Starbucks offers an entirely well-known experience no matter which place you locate yourself in. The Egg Bites I consume here in Manhattan are the equal ones I order after I’m traveling home in Oklahoma, wherein the closest Starbucks is positioned interior a Target and wherein, sure, I even have written articles on Chechnya and fidget spinners with a view of the women’s apparel segment. Everything else is challenging to trade: what number of pieces I’m operating on and what sort of I’m being paid for them, the metropolis I manifest to be in, and my kingdom of mind, whether I am in a suit of mania or deep inside the throes of despair. Starbucks’ Egg Bites can’t relate. They are steady. They arrive, two flawlessly packaged little desserts nestled facet through aspect, as they usually do, completely anticipated, constantly turning in. They are stability incarnate. They are my god.

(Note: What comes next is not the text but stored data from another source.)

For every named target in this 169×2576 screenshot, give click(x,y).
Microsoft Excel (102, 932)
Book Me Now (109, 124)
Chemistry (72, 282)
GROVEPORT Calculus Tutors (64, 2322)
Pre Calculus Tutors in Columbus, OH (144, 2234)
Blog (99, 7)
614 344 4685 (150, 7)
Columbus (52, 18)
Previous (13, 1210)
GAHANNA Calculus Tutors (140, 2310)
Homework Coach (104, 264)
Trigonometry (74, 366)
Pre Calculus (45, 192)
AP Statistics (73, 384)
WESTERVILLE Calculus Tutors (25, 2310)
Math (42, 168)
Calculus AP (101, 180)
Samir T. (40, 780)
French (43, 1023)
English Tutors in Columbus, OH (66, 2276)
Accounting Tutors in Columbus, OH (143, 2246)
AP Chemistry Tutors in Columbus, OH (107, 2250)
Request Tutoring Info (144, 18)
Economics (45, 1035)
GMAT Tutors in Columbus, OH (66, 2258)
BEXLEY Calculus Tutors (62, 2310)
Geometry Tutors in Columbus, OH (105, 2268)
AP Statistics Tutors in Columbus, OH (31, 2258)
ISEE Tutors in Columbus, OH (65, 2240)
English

I have tried options. I go to unbiased espresso shops after I can and usually locate myself tempted via the big croissants and sandwiches in the showcase. I rarely partake of these. Some are appropriate. Some are awful. That’s a danger! Sometimes the Wi-Fi at those places doesn’t make paintings; in other instances, their cold brew is so strong I can bodily experience my soul seeking to claw out of my frame and fly away. Starbucks has robust Wi-Fi and vulnerable coffee—best for me, a delicate flower flimsily held together through nothing however my rituals of normalcy—analyzing an ebook at the educate, using the same face wash every night time before mattress, and Sous Vide Egg Bites, continually Sous Vide Egg Bites. (I didn’t even understand what “sous vide” supposed until, like, the remaining month. It entails plastic luggage and a water tub.)
I’ve given you a few theories approximately what my dependency on Egg Bites would possibly have to mention approximately the brutal international we live in. I should call my dependancy “self-care,” but that doesn’t feel pretty proper. Working in an acquainted place and ingesting acquainted, anodyne meals gets me through the chaotic, remoted global I live in, in which my process and my dating with my intellectual fitness change, but this one, heat, delicious factor does not. I’ve found mine in the search for a steady in a sea of variables, and it is a hundred and seventy energy, total.